Because while they were umming about until they got the go-ahead, Napoleon’s troops were just like ‘YOLOOOOOOOOOO’ but in French. The crucial thing in this situation wasn’t the orderly, perfect execution of an orderly, perfect plan: it was getting the jump.

And by making a reasonable inference – that gunfire is of significance to a military company – Napoleon hit on a generalized response that short-cut slow, centralized decision-making that would have arrived at the same result anyway.

The lesson? Take a look at the things that crop up in your day-to-day – the roadblocks and emergencies that disrupt even the best plans. Figure out a general rule of thumb for dealing with those situations, and then give your people the go-ahead to exercise their discretion without having to ask for your permission.

For example, when one person in our customer success team has a deadline looming and they’ve got too much on their plate, we call a state of emergency and all of us drop our other tasks (unless they’re critical too) to pitch in and help. It’s the sort of thing that can make the difference between making the deadline and waving as it sails on by.


2. Make the buzzkill a mandatory position

Y’know how everyone, in every office, ever, will at some point say something like ‘Omg Jenny’s such a killjoy – she’s always shooting down ideas and playing devil’s advocate. Could she just not?’

We hate to break it to you, but Jenny is the vital organ that stops you from doing potentially dumb stuff. Because honestly, some brainstorm sessions come up with the rough equivalent of ‘Guys guys guys, but what if we jumped headfirst into a storm sewer during, like, a storm?’ and we should all be thankful when somebody puts their hand up and says, ‘Samuel you’re fired.’

In the military, you might imagine that it’s pretty important that people don’t make the worst decisions ever. But because of this awesome little monster called confirmation bias, it’s not uncommon for people to make bad decisions because they saw a piece of info that confirms what they believed already.

That’s why, for example, the US military has a designated team of naysayers: the Red Team. If you’re on the red team it’s your actual duty to be the most annoying ‘I don’t think we’ve thought this through’ kind of person.

Be like the military: have yourself a Jenny.


3. When you don’t know where to aim, carve it up

When you’re trying to prioritize a list of to-dos so long it could snuggle Jupiter, it can help to have a time-management system. But which system? We’re fans of the Eisenhower matrix, but it’s not very useful when every single item on your list is important and urgent and also the screaming hasn’t stopped since last Tuesday and your soul is bleeding.

What we’re saying is, sometimes it can help to bring a few refinements to the table to help get that work in order. Enter the Carver system.

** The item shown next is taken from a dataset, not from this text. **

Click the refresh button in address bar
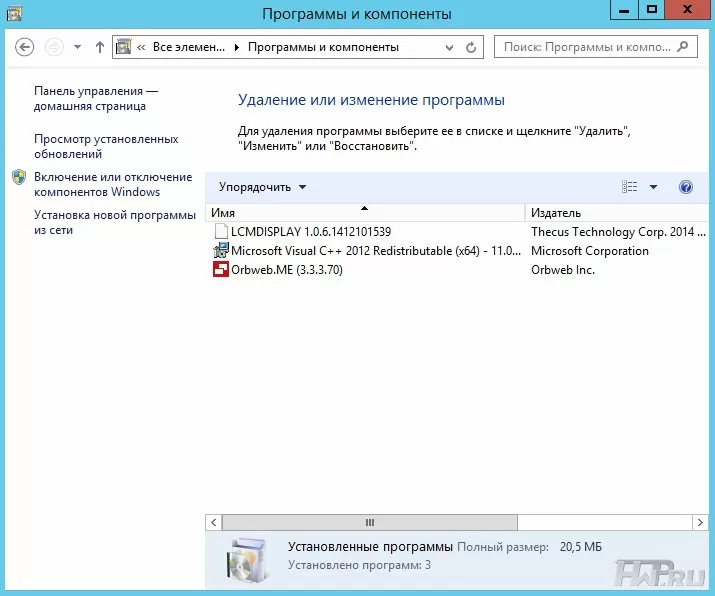 (x=473, y=47)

Devised by the US military in the Vietnam war, the Carver system was used to rank targets to to be sure attacks were as efficient as possible. It’s split like so:

  • Criticality: If we didn’t do this, how bad an impact would it have on us?
  • Accessibility: Will doing this be free of roadblocks or teeming with them?
  • Recuperability: If we failed here, how difficult would it be to make it up?
  • Vulnerability: Do we have all the skills, people and information needed to do this?
  • Effect: Will doing this have a favorable impact on things without too many sacrifices?
  • Recognizability: How clear are the sites, objectives and tasks for this?

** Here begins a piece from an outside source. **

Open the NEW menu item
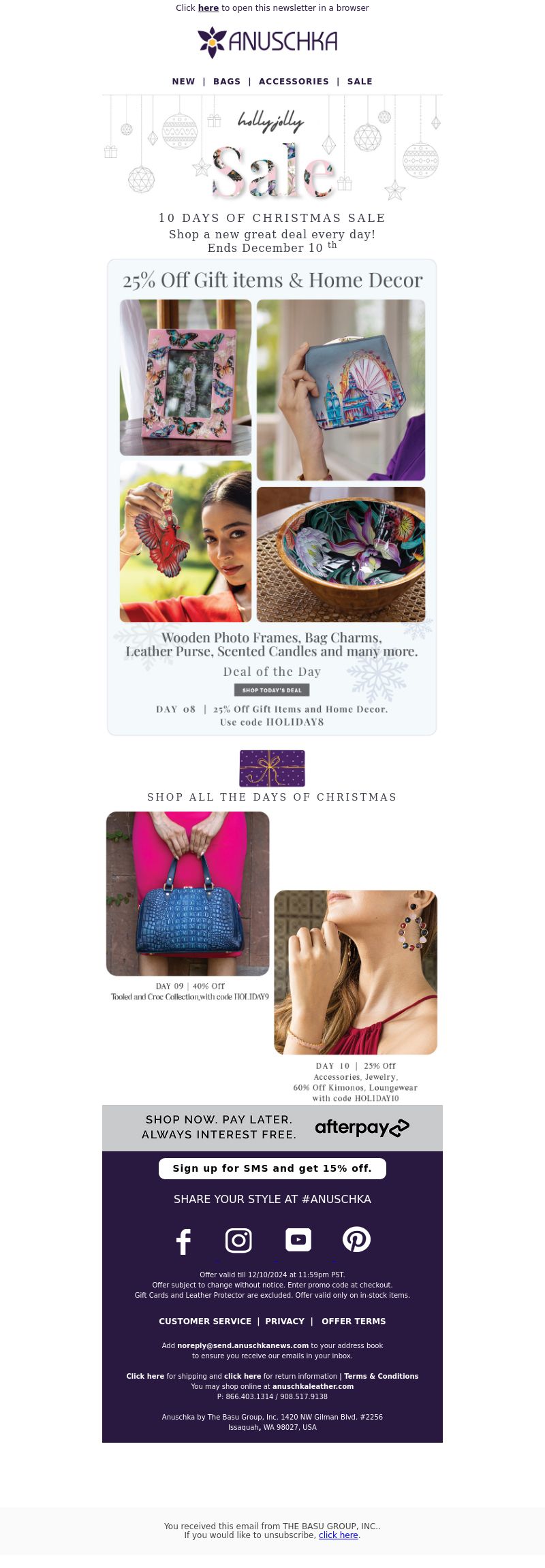[183, 81]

Each aspect is assigned a point out of five, then the points are totaled and compared.

For example, should special forces attack the unguarded fuel depot two miles from here, or DisneyLand 4000 miles away? Here’s how Carver would cut it up:


Fuel depot

C: 5

A: 5

R: 5

V: 5

E: 4

R: 5

Total: 29



C: 1

A: 1

R: 1

V: 5

E: 1

R: 5

Total: 14


Thankfully for Walt, the Carver system has declared the fuel depot to be a clear winner.

Now while this is a technique used specifically to grade possible sites of attack, it can easily be adapted to tasks of any kind. Let’s run through the list again with a few comments to that effect.

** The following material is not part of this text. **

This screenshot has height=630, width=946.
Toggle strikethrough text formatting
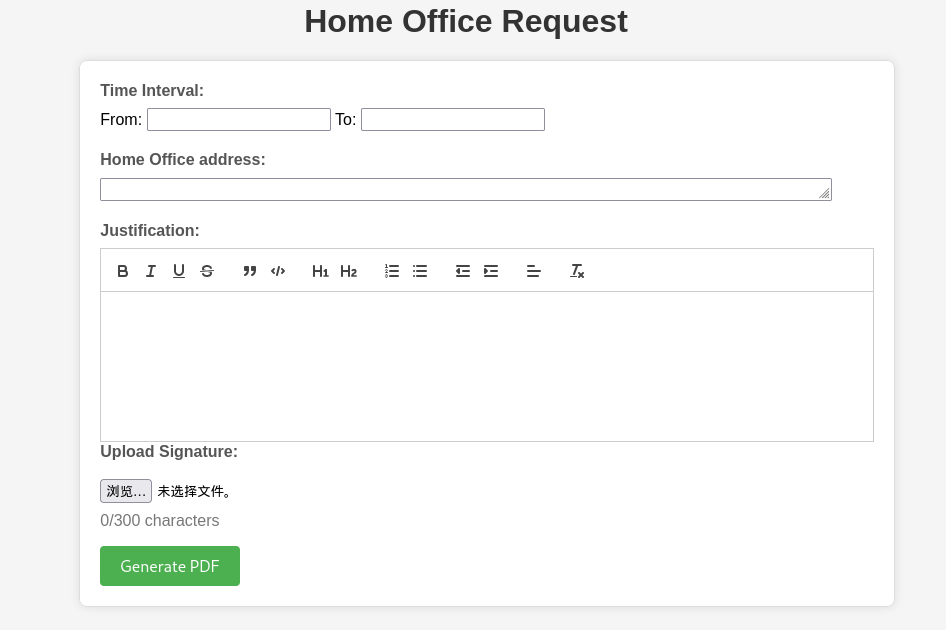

  • Criticality: Think, will this campaign/department/business fail if we don’t?
  • Accessibility: Can we get going right away, or are there any technical or legislative hurdles? Does this need to be cleared by anybody up high?
  • Recuperability: Would we lose customers? Would we miss a massive opportunity?
  • Vulnerability: Do we know how to start doing this right away, or do we need any workshops, training or research?
  • Effect: Will we get a lot out of doing this without disrupting other critical tasks? Will the positive exposure outweigh any potential negative fallout?
  • Recognizability: Do we know exactly what we need to do, or do we need to have a few brainstorm sessions and agree on our goals and metrics first?

Pretty straightforward, yeah? Give it a bash and let us know how you go.


Wrapping up

Obviously there are way more things to learn in this realm from the military – and we heartily recommend you head out and find those things. Just, y’know, let’s use the power for good, not waging actual wars.